Por Emma Ashford, Joshua Shifrinson, y Stephen Wertheim
El Congreso ha aprobado finalmente unos 61.000 millones de dólares en nuevas ayudas a Ucrania, y algo extraño ha sucedido: Se ha vuelto a hablar de victoria ucraniana en Washington. Es un giro sorprendente. Durante los últimos meses, la Casa Blanca y otros organismos han advertido de que, si no recibían ayuda, las líneas ucranianas podrían derrumbarse y las tropas rusas podrían volver a asaltar Kiev. Pero ahora que se ha evitado lo peor, las miras están más altas. El gobierno de Joe Biden está trabajando para reforzar las fuerzas armadas ucranianas durante un periodo de 10 años, con un costo probable de cientos de miles de millones de dólares, mientras que el Consejero de Seguridad Nacional, Jake Sullivan, sugirió que Ucrania organizaría otra contraofensiva en 2025.
Este optimismo está fuera de lugar.

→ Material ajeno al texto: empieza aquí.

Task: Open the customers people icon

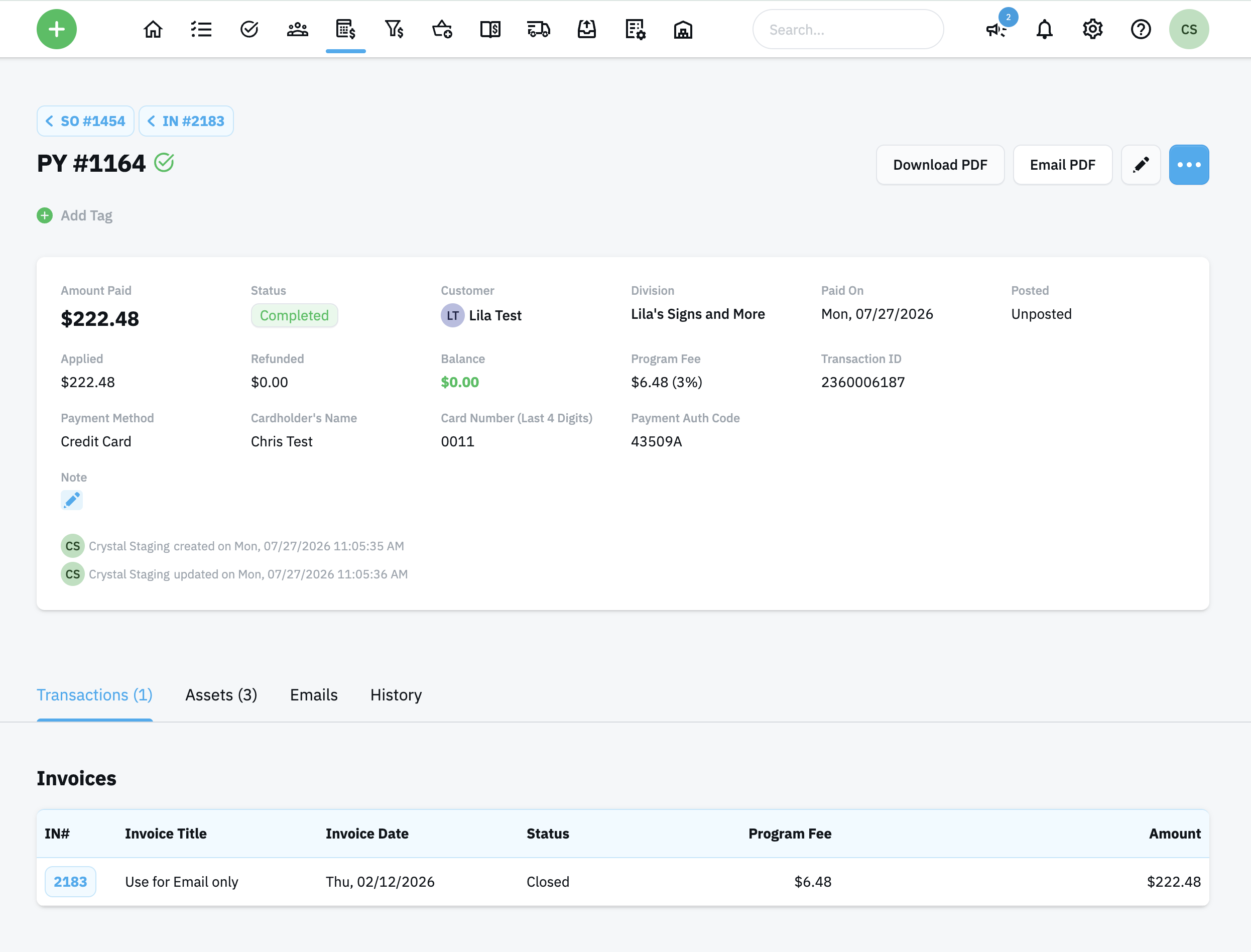Action: pos(298,29)
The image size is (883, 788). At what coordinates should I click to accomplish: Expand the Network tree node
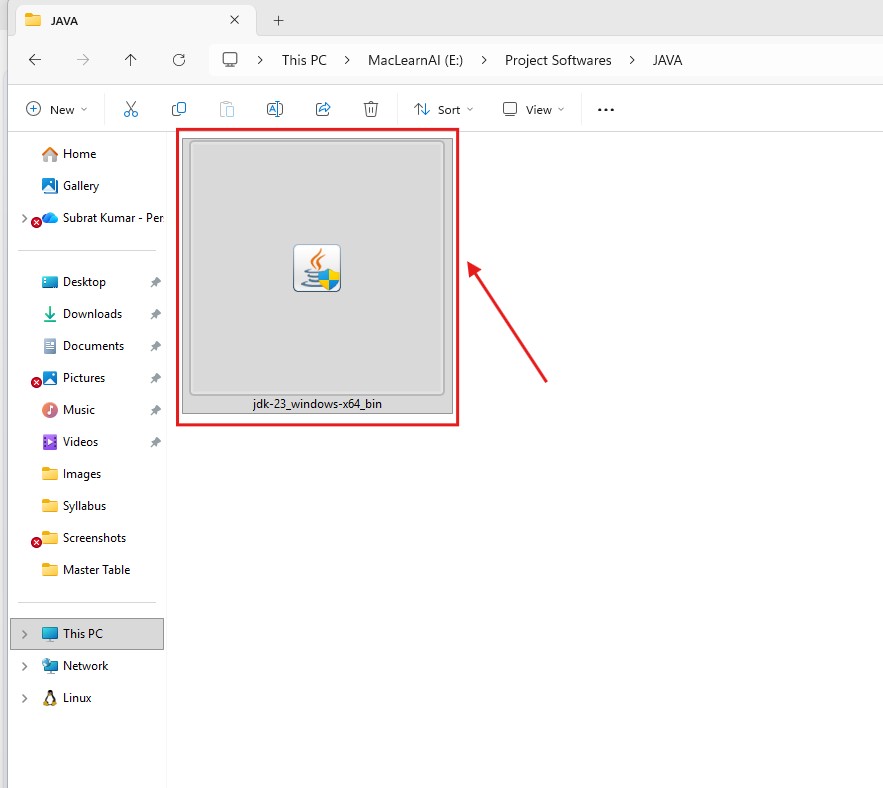coord(25,666)

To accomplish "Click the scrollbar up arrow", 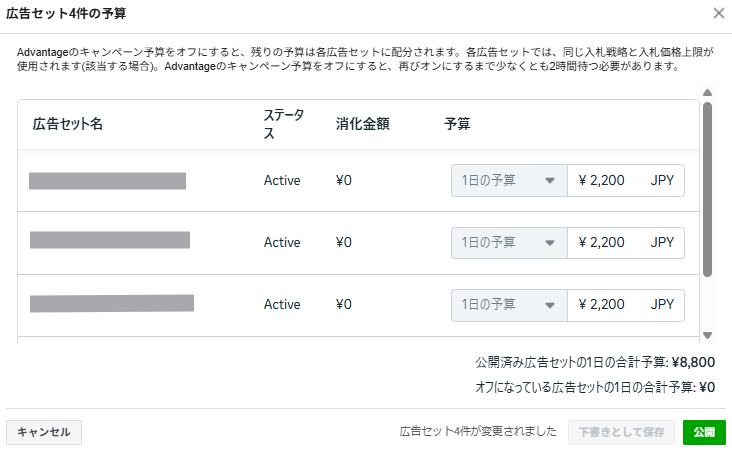I will tap(707, 93).
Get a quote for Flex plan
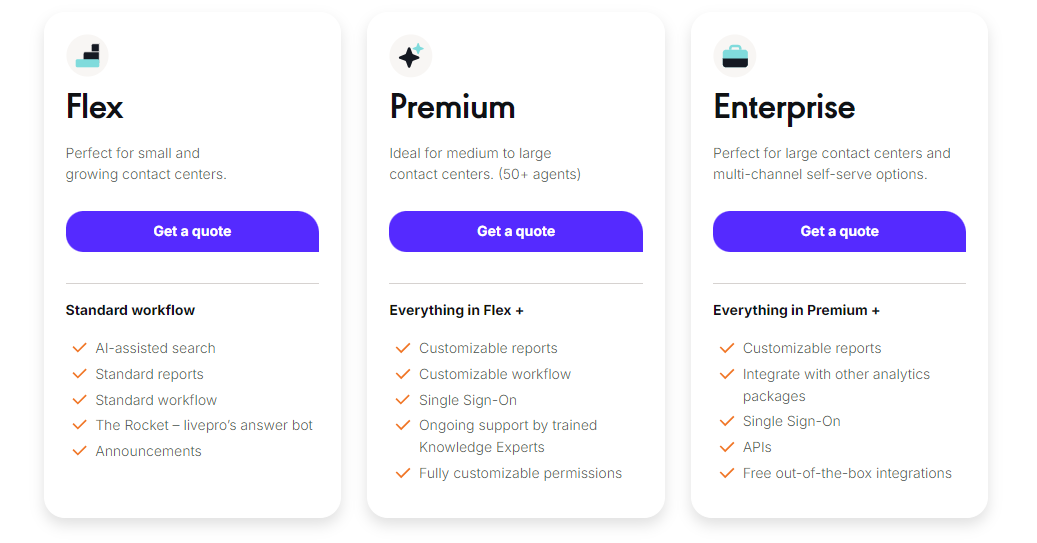Image resolution: width=1037 pixels, height=543 pixels. (x=192, y=231)
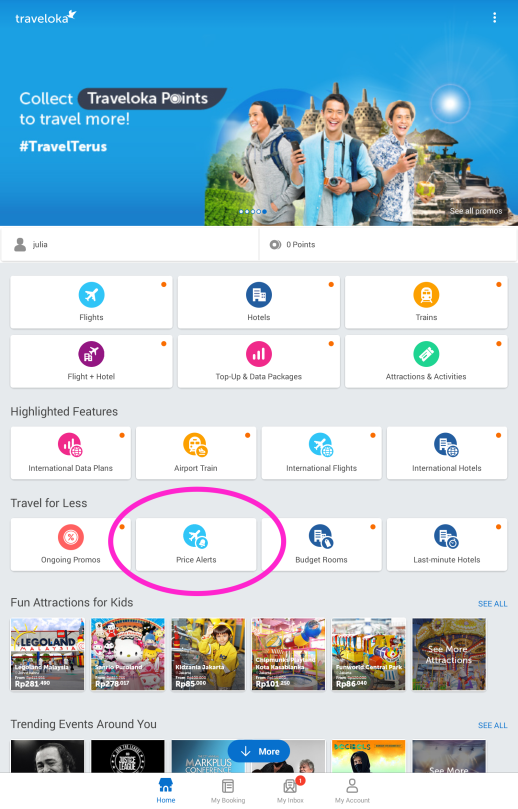The width and height of the screenshot is (518, 809).
Task: Switch to My Inbox tab
Action: tap(290, 791)
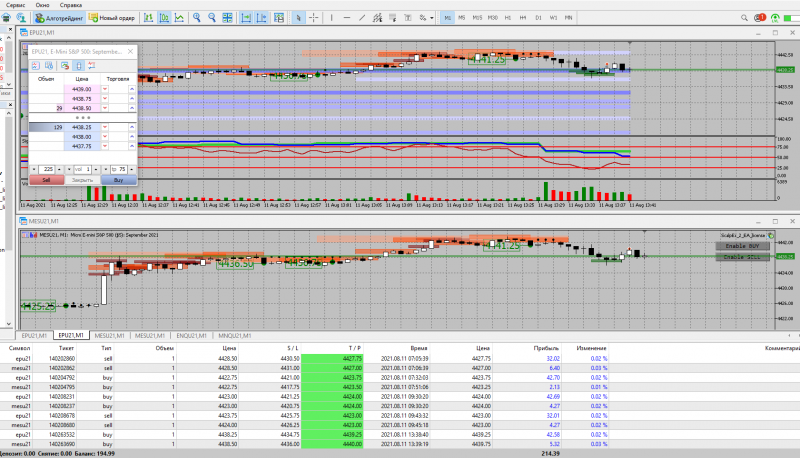Open the Справка menu
The height and width of the screenshot is (458, 800).
coord(72,5)
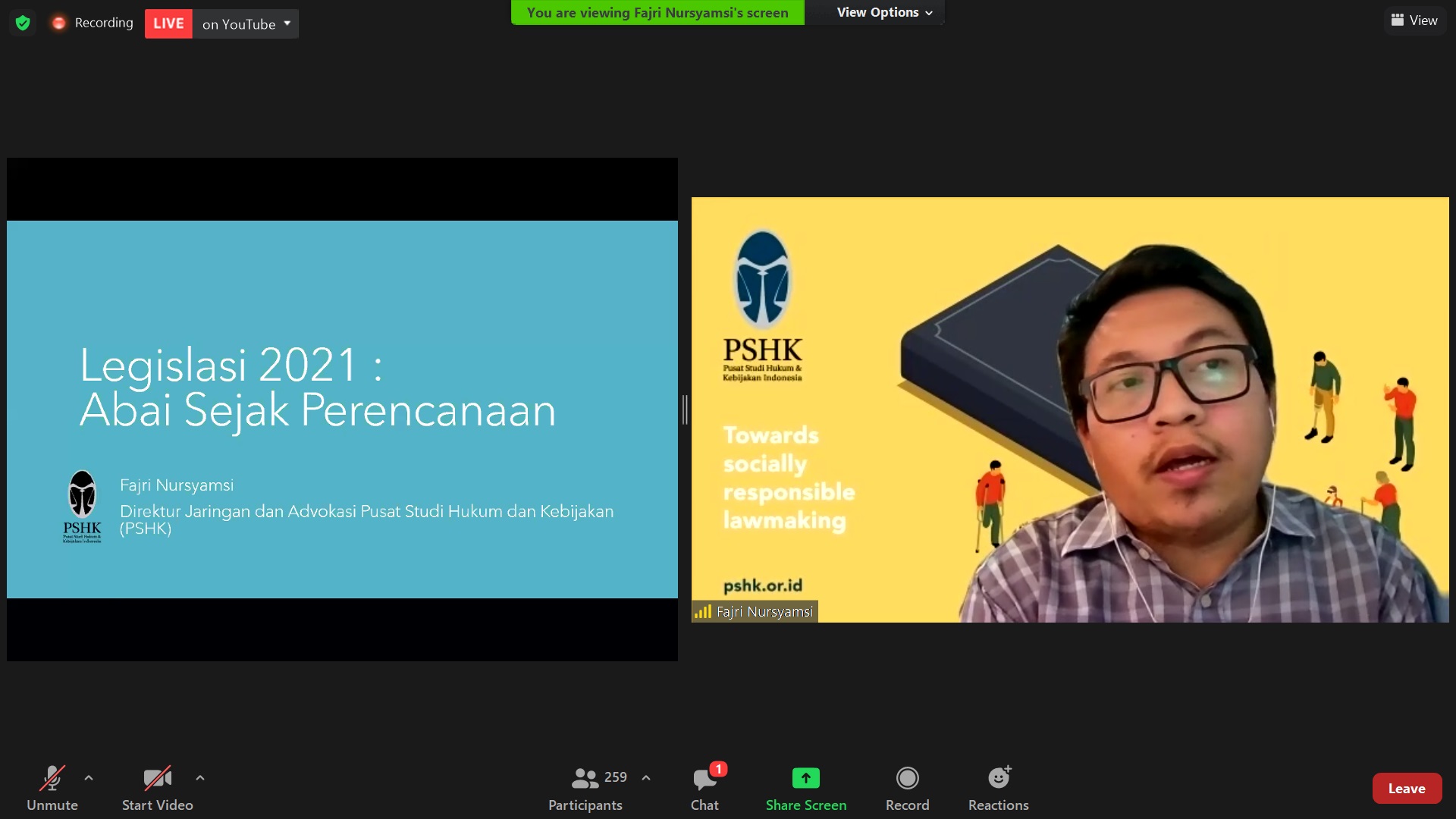Expand the participants options chevron near 259
The width and height of the screenshot is (1456, 819).
pyautogui.click(x=646, y=778)
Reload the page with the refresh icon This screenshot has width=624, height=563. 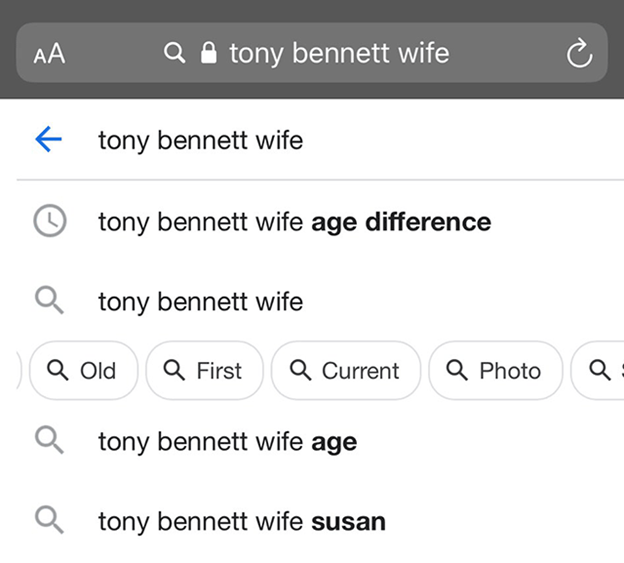[579, 53]
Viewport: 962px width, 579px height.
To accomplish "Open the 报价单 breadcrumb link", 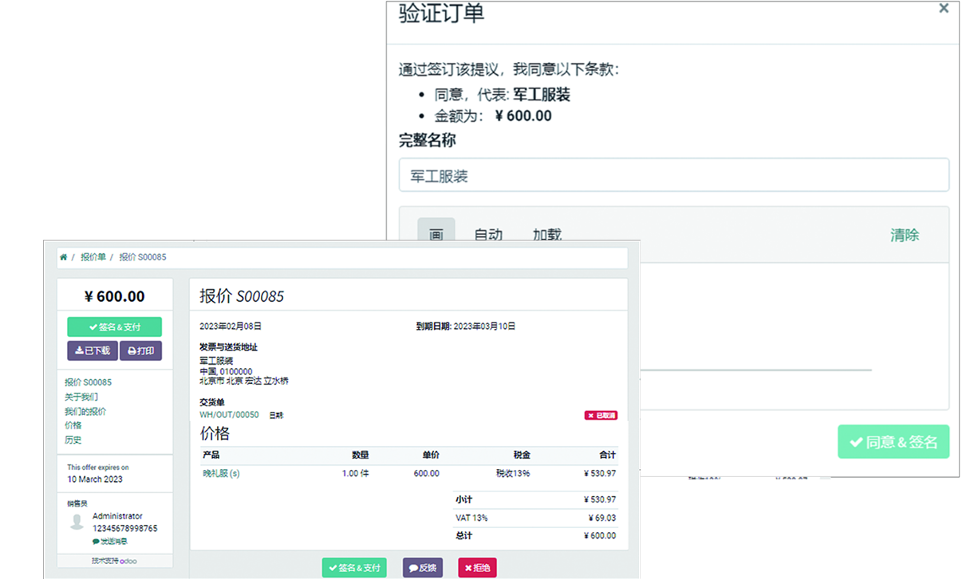I will (x=93, y=258).
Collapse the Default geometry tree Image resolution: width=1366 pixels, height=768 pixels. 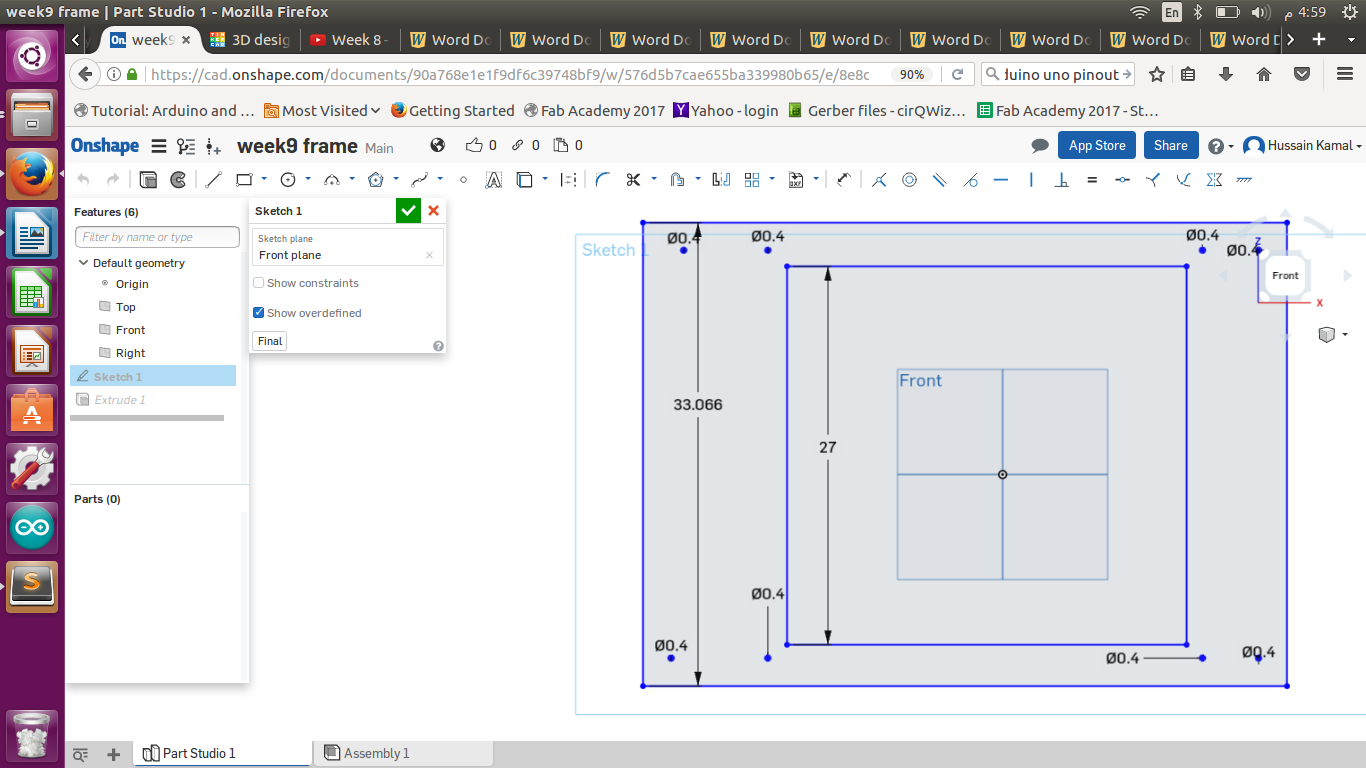coord(84,263)
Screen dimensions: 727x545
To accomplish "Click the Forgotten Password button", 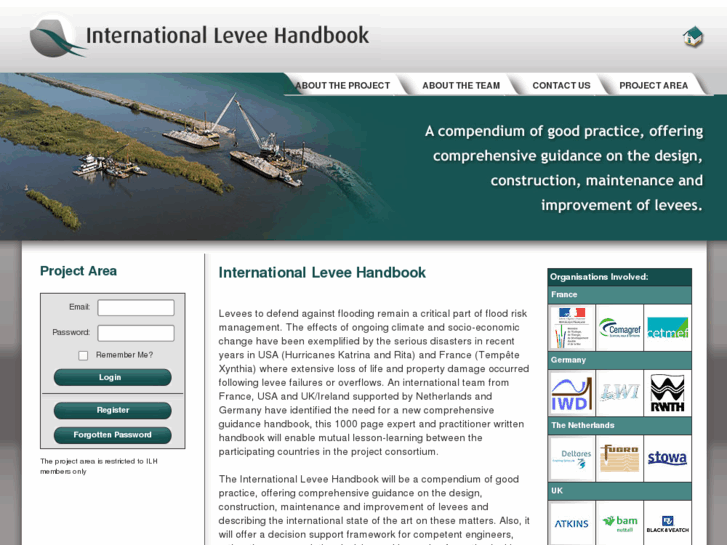I will [x=112, y=435].
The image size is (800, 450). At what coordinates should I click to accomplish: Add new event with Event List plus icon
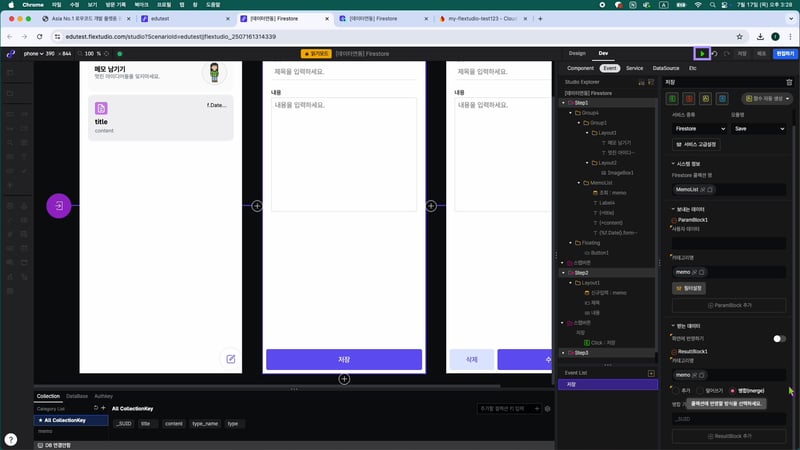651,374
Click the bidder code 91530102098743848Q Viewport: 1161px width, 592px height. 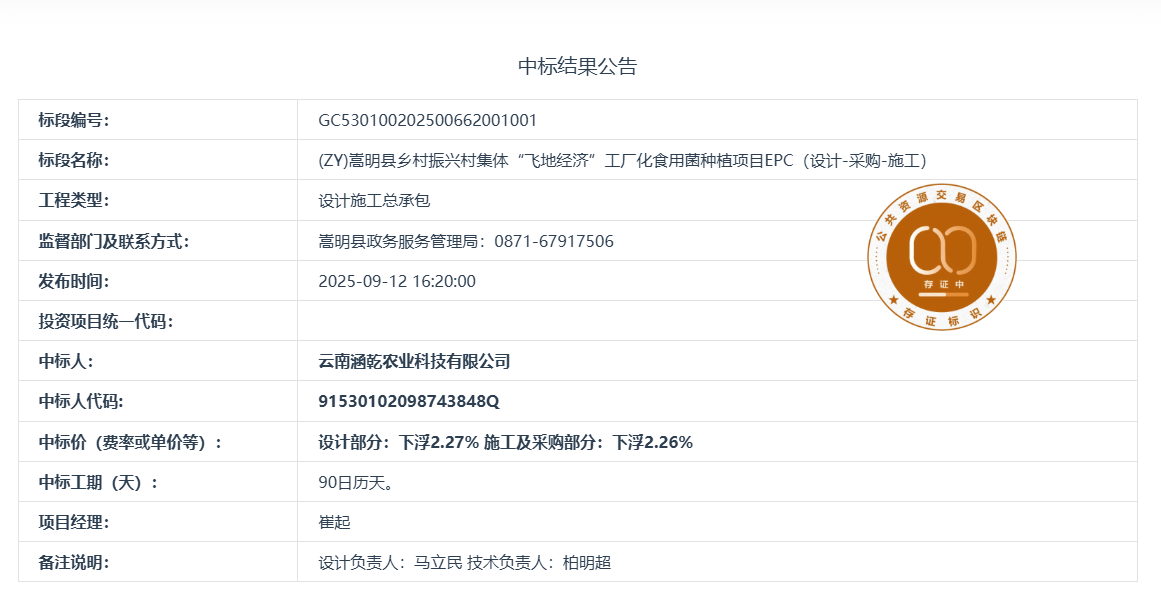[408, 402]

El nuevo proyecto de ley bien puede representar el último gran paquete que Estados Unidos envíe a Ucrania. Como señaló el analista geopolítico Ian Bremmer, "que Estados Unidos siga enviando a Ucrania [60.000] millones de dólares de ayuda año tras año [es] poco realista gane quien gane la presidencia". La ayuda actual contribuirá sobre todo a situar a Ucrania en una mejor posición para futuras negociaciones. Paliará la escasez de municiones y armamento, haciendo menos probable que las fuerzas ucranianas pierdan más terreno en los próximos meses. Sin embargo, Ucrania sigue enfrentándose a otros retos: fortificaciones insuficientes, una enorme escasez de mano de obra y un ejército ruso sorprendentemente resistente. En conjunto, Ucrania sigue siendo la parte más débil; la ayuda occidental no ha alterado esa realidad.
La Casa Blanca presentó el suplemento como una opción de todo o nada: aprobar miles de millones en financiamiento o ver cómo Ucrania se hunde. Esta retórica tiene ecos inquietantes de las guerras de Vietnam a Afganistán, en las que Estados Unidos siguió invirtiendo recursos en causas perdidas, al menos en parte porque ningún dirigente estadounidense quería ser considerado responsable en el momento final del fracaso. A lo largo del debate sobre la ayuda a Ucrania, quedaron sin respuesta preguntas clave: ¿Qué pretende conseguir Estados Unidos en Ucrania, dado que la victoria total no es factible? ¿Qué está dispuesto a arriesgar y gastar para conseguirlo? Estas preguntas incómodas están siendo dejadas para más adelante. Pero si Washington no se enfrenta a ellas, puede acabar de nuevo en la misma posición el año que viene, o peor.
La cuestión del final del juego en Ucrania siempre ha sido delicada. Los politólogos han señalado con frecuencia que cualquier final a esta guerra incluirá una negociación diplomática. Algunos llegan a la conclusión de que si la negociación es inevitable, las conversaciones deben comenzar cuanto antes. Otros sostienen que Ucrania debe mejorar su posición en el campo de batalla antes de negociar. El gobierno de Kiev sostiene que Rusia debe ser expulsada completamente de Ucrania, incluida Crimea, antes de que puedan iniciarse las conversaciones. Algunos incluso sostienen que el cambio de régimen en Moscú es una condición previa para la paz.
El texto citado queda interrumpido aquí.